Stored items

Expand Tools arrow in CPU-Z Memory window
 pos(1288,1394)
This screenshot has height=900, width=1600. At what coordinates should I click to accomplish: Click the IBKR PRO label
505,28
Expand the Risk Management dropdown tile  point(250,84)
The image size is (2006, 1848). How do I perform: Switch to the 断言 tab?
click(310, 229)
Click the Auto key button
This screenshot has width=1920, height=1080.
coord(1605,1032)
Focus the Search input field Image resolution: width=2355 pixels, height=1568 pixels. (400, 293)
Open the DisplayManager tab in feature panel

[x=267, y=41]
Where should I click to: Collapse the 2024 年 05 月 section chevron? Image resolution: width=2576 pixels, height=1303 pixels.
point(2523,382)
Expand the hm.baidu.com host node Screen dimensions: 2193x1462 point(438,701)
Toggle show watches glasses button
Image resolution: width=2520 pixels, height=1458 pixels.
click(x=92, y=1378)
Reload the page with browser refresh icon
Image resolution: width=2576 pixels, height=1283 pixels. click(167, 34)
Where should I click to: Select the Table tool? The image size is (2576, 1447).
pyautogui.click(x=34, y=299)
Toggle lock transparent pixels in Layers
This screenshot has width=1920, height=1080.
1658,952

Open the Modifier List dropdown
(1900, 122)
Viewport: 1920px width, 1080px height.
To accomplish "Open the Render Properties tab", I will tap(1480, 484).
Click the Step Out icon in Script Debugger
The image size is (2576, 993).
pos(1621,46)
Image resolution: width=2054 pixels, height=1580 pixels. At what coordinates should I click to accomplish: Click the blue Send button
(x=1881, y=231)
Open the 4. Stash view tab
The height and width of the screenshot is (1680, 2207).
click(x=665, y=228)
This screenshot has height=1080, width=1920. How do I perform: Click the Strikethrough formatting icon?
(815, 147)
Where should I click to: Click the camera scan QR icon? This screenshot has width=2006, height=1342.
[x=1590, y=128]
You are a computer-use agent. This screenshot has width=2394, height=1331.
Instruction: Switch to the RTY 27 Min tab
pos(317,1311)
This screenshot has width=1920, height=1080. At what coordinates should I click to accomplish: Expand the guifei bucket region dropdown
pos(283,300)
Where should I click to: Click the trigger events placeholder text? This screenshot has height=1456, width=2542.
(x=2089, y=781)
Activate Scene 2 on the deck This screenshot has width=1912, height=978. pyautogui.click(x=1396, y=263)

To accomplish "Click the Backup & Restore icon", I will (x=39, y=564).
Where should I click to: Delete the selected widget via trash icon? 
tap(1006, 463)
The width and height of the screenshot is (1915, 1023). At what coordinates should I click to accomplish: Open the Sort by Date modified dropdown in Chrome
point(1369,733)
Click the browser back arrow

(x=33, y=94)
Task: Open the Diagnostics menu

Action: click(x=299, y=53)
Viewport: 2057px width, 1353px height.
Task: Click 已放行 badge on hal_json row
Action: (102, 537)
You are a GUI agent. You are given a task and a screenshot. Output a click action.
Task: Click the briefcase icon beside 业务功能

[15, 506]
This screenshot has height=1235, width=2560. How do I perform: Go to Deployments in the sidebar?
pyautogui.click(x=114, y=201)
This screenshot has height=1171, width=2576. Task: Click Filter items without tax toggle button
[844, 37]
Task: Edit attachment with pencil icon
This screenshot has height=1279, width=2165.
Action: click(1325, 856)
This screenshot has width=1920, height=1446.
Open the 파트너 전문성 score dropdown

> [Exercise details]
Your output should be an exact copy of every line from the one containing "Task: Open the Diagnostics menu" through the end of the records.

> [Written answer]
Task: Open the Diagnostics menu

Action: click(x=299, y=53)
Viewport: 2057px width, 1353px height.
Task: Click 已放行 badge on hal_json row
Action: (102, 537)
You are a GUI agent. You are given a task and a screenshot. Output a click action.
Task: Click the briefcase icon beside 业务功能

[15, 506]
This screenshot has height=1235, width=2560. How do I perform: Go to Deployments in the sidebar?
pyautogui.click(x=114, y=201)
This screenshot has height=1171, width=2576. Task: Click Filter items without tax toggle button
[844, 37]
Task: Edit attachment with pencil icon
This screenshot has height=1279, width=2165.
Action: click(1325, 856)
This screenshot has width=1920, height=1446.
Open the 파트너 전문성 score dropdown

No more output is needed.